Jiuzi Says It Is Building an AI Imaging Platform. The $1.55 Million Profit Line Says Something Else.

(SeaPRwire) –

By: Ethan Gallagher

If a company whose real revenue comes from selling electric cars at retail storefronts tells you its future is an “AI smart imaging platform,” look at the number before you look at the adjectives. Jiuzi Holdings, NASDAQ: JZXN, published an update on October 5, 2026 projecting roughly US$1.55 million in initial-stage profit. That is the entire commercial promise. For a Nasdaq-listed entity, $1.55 million is a footnote. It is roughly the annual cost of a mid-sized engineering pod in San Jose. I have seen that exact figure used as a rounding item in dozens of pivot decks. None of them became platforms.

The official release is careful, and it should be read twice. It claims the platform is evolving from a “standalone image recognition tool” into a “unified, modular, and scalable enterprise-grade solution.” The listed target scenarios run across smart retail, intelligent security, media content management, remote inspection, and advanced driver assistance. CEO Hongye Zhang says the work happens “closely with professional AI technology partners.” That single phrase carries the whole story. Partners. Jiuzi is not claiming it built the imaging algorithms. It is claiming it will integrate someone else’s. The release also maps a timeline. May 2026 established a technical cooperation framework. June 2026 confirmed a platform milestone. July 2026 clarified the million-dollar profit expectation. September 2026 advanced system validation. That is four months of administrative progression, not four years of silicon and model engineering.

Industry insiders know what that gap means. Let me take the market data at face value for a moment. Global AI image recognition is projected around US$11.07 billion by 2031, at roughly 14.31 percent compound annual growth. AI vision software as a subsegment is expected to reach near US$23.6 billion by 2032, growing at about 19.9 percent. Those are real numbers, and they are large. That is exactly the problem. Mobileye, Ambarella, Qualcomm, Nvidia, and a dozen Chinese vision startups are shipping at volume today. ADAS alone demands years of validation data, ISO 26262 functional safety certification, OEM design wins, and homologation across jurisdictions. You do not enter that lane by announcing standardized interfaces and shorter deployment cycles. The Web3 sentence tucked into the middle of the release, about “image data authentication, copyright protection, and distributed storage products,” is another tell. When a vision company reaches for blockchain language, the real revenue pipeline is usually murky. Distributed storage needs IPFS-adjacent infrastructure, token incentives, and multi-jurisdictional regulatory tolerance. None of that maps cleanly onto a Chinese EV retailer running franchise storefronts. What the release calls a shift toward “compliance-ready integrated platform architectures” is genuine across the enterprise market. But compliance-ready is not a slide title. It is a years-long process of audits, pen-testing, and certification paperwork, and it does not get short-cut by announcing lower integration barriers.

Jiuzi’s core business is battery electric vehicle and plug-in hybrid retail under the “Jiuzi” brand, plus franchising. That segment faces severe margin compression in China. The AI pivot serves two purposes.
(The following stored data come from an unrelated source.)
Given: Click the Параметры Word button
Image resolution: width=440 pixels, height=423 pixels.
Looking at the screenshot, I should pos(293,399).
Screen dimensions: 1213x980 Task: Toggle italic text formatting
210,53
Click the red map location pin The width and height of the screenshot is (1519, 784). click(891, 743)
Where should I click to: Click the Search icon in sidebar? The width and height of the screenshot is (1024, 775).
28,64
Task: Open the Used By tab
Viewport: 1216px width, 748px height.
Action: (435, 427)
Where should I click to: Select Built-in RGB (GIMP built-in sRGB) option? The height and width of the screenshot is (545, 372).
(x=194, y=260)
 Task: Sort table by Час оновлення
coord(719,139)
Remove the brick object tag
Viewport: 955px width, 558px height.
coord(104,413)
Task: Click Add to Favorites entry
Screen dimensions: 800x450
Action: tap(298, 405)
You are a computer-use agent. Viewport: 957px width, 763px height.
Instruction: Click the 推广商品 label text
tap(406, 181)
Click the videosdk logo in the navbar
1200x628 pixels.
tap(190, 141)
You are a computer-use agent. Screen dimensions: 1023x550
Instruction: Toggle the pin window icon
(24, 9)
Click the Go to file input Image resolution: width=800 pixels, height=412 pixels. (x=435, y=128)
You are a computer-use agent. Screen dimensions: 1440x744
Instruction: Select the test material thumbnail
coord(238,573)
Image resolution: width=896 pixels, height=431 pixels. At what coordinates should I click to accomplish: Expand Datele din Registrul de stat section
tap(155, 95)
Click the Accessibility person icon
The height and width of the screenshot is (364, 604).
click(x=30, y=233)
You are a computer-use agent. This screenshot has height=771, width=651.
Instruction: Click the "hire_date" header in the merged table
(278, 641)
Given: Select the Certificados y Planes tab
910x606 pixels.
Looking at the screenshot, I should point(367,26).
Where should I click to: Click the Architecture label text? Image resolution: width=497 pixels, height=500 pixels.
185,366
It gives the equity story an upgrade narrative ahead of any future capital raise. It also tests whether North American and global buyers will pay for a thin integration layer on top of partner AI. The $1.55 million figure was likely chosen because it sounds like validation without committing to a real revenue line. Watch three things in the coming quarters. First, the actual name of the “professional AI technology partner.” An undisclosed partner is not a detail, it is the entire thesis. Second, whether signed reference customers appear, not just “pilot validation.” Third, whether the $1.55 million shows up in the next 10-Q as collected cash or as “expected.” If it stays expected, the pattern is obvious. Capital flows toward the AI narrative, engineering stays shallow, integration debt compounds, and the company quietly reverts to its original line eighteen months later with a write-down on the segment. I want to be fair here. There is a real, growing enterprise appetite for vision platforms that span retail loss prevention, warehouse inspection, and content tagging. A franchise network does have some latent image data at the edge. But latent data is not a product. It is a pilot at best. Jiuzi’s smart imaging platform will ultimately be judged by fabs, integration teams, and paying renewal contracts, not by press release language. And fabs do not care about your EV franchise network.

Author bio: Ethan Gallagher, a Silicon Valley hardware architect and infrastructure strategist who has advised on vision silicon deployments and AI system integration for more than two decades.